Play with the facets and cells of stellations of the icosahedron. Cut off a segment (along an axis through a vertex, edge, or face) and see inside. Different color schemes help identify the symmetry, facets, and cells of icosahedral stellations.

Contributed by: Michael Rogers (Oxford College/Emory University)

What is a stellation? Roughly, it's a bit of space contained by the face planes of the icosahedron that has the same rotational symmetry as the icosahedron. But that's not all. The planes containing the faces divide space into regions and they divide other face planes into polygons. The bounded regions are called "cells" and the bounded polygons "facets". But whether any symmetric selection of cells or any symmetric configuration of facets deserves to be called a stellation is, to some extent, a matter of taste. See [1] and [2] and use this Demonstration to get started on your own definition. Snapshots 1 and 2 show two stellations colored according to the cells and facets. Snapshots 3 and 4 show cut-away segments, the 4th revealing the faceting of the stellation.

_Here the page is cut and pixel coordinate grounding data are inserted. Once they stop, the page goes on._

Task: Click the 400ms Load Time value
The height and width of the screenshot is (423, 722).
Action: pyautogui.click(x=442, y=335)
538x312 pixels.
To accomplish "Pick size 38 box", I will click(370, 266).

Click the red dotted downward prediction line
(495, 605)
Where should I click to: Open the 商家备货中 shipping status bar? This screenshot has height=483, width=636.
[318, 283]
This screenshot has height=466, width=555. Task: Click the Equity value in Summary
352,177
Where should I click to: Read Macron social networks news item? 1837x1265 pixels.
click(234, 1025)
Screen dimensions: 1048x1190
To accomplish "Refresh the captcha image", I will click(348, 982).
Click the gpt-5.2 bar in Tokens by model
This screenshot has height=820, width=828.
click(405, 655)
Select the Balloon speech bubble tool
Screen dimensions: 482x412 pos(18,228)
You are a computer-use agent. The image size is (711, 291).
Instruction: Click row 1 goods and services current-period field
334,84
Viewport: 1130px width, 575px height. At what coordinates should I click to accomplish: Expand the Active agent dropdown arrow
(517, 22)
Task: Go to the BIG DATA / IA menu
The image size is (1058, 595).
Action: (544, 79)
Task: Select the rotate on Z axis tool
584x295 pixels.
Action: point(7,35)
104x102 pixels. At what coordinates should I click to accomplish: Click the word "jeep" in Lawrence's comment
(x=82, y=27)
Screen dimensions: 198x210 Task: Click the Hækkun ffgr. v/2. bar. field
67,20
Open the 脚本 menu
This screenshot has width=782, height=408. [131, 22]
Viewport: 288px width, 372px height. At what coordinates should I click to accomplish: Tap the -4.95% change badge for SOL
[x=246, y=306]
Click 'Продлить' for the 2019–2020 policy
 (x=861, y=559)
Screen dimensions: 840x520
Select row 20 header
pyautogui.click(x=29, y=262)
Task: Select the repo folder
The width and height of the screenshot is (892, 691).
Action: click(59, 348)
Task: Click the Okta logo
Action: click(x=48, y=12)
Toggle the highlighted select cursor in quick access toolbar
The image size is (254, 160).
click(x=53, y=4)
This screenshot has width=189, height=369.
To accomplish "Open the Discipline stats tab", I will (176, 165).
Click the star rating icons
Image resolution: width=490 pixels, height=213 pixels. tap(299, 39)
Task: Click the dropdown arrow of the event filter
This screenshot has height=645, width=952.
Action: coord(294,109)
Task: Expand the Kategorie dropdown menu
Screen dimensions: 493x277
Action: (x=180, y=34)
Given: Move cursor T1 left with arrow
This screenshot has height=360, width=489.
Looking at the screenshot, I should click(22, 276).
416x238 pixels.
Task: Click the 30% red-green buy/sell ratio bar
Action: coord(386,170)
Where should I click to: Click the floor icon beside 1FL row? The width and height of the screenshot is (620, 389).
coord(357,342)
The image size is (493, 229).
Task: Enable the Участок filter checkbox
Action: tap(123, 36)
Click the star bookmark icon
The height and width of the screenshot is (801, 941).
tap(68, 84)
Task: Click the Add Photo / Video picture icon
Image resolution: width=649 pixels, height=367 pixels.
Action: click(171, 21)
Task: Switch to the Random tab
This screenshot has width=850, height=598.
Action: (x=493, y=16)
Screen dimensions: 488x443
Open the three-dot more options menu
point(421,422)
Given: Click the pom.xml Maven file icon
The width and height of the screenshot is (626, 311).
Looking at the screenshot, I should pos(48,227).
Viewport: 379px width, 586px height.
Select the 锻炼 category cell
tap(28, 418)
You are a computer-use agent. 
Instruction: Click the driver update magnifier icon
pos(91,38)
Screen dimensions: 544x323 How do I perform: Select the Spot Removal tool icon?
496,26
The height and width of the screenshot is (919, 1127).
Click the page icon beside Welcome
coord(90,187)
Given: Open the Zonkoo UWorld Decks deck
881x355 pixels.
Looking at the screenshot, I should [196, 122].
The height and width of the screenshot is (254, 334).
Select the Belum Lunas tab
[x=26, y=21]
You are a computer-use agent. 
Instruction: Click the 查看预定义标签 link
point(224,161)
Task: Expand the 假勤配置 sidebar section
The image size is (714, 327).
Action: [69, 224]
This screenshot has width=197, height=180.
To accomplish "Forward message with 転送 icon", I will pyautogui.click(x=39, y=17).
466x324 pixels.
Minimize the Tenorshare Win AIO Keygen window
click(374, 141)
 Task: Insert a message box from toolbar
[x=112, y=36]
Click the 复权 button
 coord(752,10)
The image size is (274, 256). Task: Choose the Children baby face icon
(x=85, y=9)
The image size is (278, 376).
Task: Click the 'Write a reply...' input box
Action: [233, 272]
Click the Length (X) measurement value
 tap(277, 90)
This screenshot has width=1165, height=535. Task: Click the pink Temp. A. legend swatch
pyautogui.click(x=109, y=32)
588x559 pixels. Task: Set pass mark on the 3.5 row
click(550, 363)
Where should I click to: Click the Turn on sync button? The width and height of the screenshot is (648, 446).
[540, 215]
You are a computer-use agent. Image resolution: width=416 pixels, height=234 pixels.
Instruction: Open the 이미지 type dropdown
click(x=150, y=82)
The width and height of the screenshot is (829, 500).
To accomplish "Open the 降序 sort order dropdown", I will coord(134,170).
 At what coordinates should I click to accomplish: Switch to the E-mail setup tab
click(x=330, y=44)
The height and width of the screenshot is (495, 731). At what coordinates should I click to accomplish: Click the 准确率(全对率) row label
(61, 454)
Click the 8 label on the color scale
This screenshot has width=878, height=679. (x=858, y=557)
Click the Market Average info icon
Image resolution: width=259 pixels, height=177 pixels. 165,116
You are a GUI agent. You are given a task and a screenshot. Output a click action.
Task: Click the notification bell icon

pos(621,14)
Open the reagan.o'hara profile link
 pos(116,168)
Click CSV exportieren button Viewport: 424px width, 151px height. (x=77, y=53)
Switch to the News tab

This Demonstration was adapted from Mathematica code originally developed by Michael Rogers for a talk at Colby College in 1993.

[1] H. S. M. Coxeter, P. Du Val, H. T. Flather, and J. F. Petrie, The Fifty-Nine Icosahedra, Toronto: University of Toronto Press, 1938. Reprint, New York: Springer-Verlag, 1982.

[2] G. Inchbald, "In Search of the Lost Icosahedra," The Mathematical Gazette86(506), July 2002 pp. 208-215.